I opened my mouth to ask with whom, but he caught me before the words could get out.

"If you ask me, what answer would you like? Alone? With that boy from the salon? With some stranger you have never met? Have I not done enough for you?" he snapped. "I am devoted to you, pet. What more do you want from me?" His hands were at my neck, and then they were at my knees, spreading my thighs so that he could sit back against me between them. 

I was unused to such a greeting, but I am not normally quick to anger. I held him securely as he had held me after my convulsions in the salon, puzzled and hurt by his coolness. 

"Oh, but you are warm still," he hummed. "Hold me tightly. Please God, roast me.
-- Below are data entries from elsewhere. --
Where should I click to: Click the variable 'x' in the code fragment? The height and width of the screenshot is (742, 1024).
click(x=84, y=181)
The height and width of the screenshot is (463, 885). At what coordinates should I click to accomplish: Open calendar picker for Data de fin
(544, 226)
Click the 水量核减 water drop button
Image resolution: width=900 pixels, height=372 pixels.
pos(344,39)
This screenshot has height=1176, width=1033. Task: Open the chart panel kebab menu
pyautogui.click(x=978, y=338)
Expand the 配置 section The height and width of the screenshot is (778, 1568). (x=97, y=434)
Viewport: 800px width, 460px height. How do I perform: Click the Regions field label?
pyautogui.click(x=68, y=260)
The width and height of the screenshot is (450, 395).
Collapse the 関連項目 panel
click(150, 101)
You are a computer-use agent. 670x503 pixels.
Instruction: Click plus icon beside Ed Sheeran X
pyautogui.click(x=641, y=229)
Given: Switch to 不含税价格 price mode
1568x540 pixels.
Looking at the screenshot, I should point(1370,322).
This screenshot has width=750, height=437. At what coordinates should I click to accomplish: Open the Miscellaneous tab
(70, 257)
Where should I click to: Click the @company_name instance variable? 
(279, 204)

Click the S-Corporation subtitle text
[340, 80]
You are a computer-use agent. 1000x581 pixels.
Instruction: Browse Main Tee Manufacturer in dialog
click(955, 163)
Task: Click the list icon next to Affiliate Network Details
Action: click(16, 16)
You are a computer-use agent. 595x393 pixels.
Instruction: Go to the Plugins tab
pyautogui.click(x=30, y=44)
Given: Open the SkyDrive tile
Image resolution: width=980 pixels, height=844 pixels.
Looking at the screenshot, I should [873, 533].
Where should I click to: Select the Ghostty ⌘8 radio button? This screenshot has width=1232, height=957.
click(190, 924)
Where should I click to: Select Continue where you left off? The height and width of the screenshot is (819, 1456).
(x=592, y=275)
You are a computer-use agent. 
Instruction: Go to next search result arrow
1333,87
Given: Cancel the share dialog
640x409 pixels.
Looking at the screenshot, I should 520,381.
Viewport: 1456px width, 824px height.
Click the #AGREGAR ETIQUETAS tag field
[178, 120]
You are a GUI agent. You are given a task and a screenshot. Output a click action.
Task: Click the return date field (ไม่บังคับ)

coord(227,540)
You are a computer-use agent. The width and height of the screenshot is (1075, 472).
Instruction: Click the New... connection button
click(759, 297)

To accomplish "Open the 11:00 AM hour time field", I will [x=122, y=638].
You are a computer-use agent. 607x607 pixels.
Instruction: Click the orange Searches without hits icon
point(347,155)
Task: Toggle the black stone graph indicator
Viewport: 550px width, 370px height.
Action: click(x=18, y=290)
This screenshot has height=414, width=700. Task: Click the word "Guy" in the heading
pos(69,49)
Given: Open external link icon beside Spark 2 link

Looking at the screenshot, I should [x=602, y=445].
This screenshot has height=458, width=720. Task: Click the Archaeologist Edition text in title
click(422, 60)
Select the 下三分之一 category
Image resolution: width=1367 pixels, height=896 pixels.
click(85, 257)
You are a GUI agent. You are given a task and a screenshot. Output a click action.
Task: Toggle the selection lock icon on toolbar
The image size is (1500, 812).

I have such a chill."

"Is it because you haven't drunk?" I asked, arms locked around his chest, knees knocked over his petit body. 

"Bien sur," he said. "Of course. What else? I cannot get warm."

I held my breath against a dry cough tickling my insides. 

"Let it out, pet. It does you no good to keep it in."

"I wish that I could have just a drink of water, for my throat," I said, without breathing.